Cellular automata are simple models of computation that often demonstrate complex emergent behavior. This behavior can be used to model many types of phenomena in the physical world. Elementary cellular automata, studied extensively by Stephen Wolfram in the 1980s and catalogued in his book A New Kind of Science (2002), are the simplest class of one-dimensional cellular automata.

How It Works

The first generation of every elementary cellular automaton is the same: a single alive (black) cell with an infinite number of dead (white) cells on either side.

The state of each cell in subsequent generations is based on three values: the state of its left neighbor, its own state, and the state of its right neighbor in the previous generation. Because each of those states has two possible values (dead or alive), there are 2^3 = 8 possible input combinations:

1. Alive-alive-alive
2. Alive-alive-dead
3. Alive-dead-alive
4. Alive-dead-dead
5. Dead-alive-alive
6. Dead-alive-dead
7. Dead-dead-alive
8. Dead-dead-dead

The rules determine how each of these combinations affects the state of a cell in the next generation. For each of the 8 combinations, we can say the result is alive or dead. That gives us 2^8 = 256 possible rules.

Rule Numbering

Each rule is identified by a number from 0 to 255. The number, when converted to an 8-bit binary representation, specifies the output for each of the 8 input combinations. The bits map to the combinations in order: the leftmost bit gives the result for alive-alive-alive (combination 1), the next bit for alive-alive-dead (combination 2), and so on, down to the rightmost bit for dead-dead-dead (combination 8).

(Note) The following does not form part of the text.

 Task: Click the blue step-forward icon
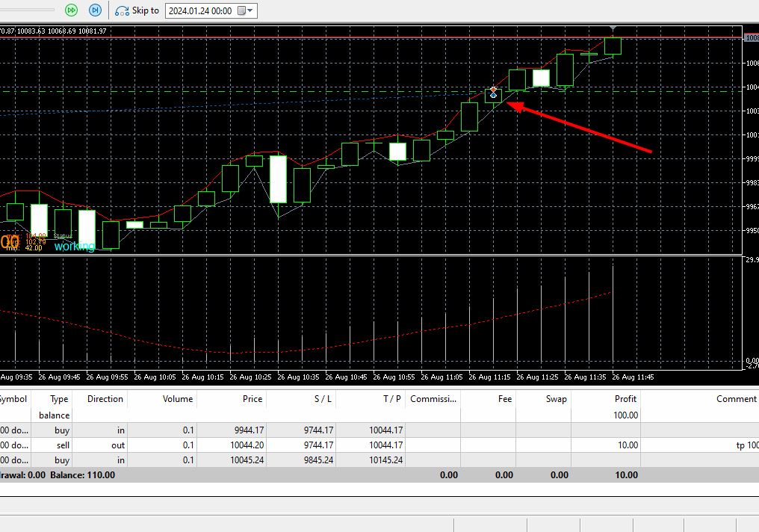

For example, Rule 30 in binary is 00011110. Reading left to right: alive-alive-alive → dead, alive-alive-dead → dead, alive-dead-alive → dead, alive-dead-dead → alive, dead-alive-alive → alive, dead-alive-dead → alive, dead-dead-alive → alive, dead-dead-dead → dead. The rule number is the lookup table, packed into a single integer.

Noteworthy Rules

The rules highlighted in light gray in the panel above produce particularly interesting behavior:

• Rule 30 produces chaotic, seemingly random patterns from a single cell. Wolfram used the center column of Rule 30 as a random number generator in Mathematica. It appears in nature, too: the pattern on the shell of the textile cone snail (Conus textile) closely resembles Rule 30 output.
• Rule 90 generates the Sierpinski triangle, a well-known fractal. It is equivalent to computing the XOR of a cell's two neighbors.
• Rule 110 is especially significant because it has been proven to be Turing complete, meaning it can simulate any computation. Matthew Cook published this proof in 2004, building on conjectures by Wolfram. This makes Rule 110 one of the simplest known systems capable of universal computation.
• Rule 184 models basic traffic flow. It conserves the number of live cells and can simulate particles moving in one direction with simple collision rules.

Why It Matters

Elementary cellular automata demonstrate that extreme complexity can emerge from extremely simple rules. A single bit of initial state and a one-byte rule are enough to produce patterns that range from uniform and repetitive to apparently random. Wolfram classified the 256 rules into four behavioral classes:

1. Class 1. Evolution leads to a uniform state (e.g., Rule 0, Rule 255).
2. Class 2. Evolution leads to simple periodic structures (e.g., Rule 4, Rule 108).
3. Class 3. Evolution leads to chaotic, apparently random patterns (e.g., Rule 30, Rule 90).
4. Class 4. Evolution leads to complex structures that may include localized propagating patterns (e.g., Rule 110, Rule 54).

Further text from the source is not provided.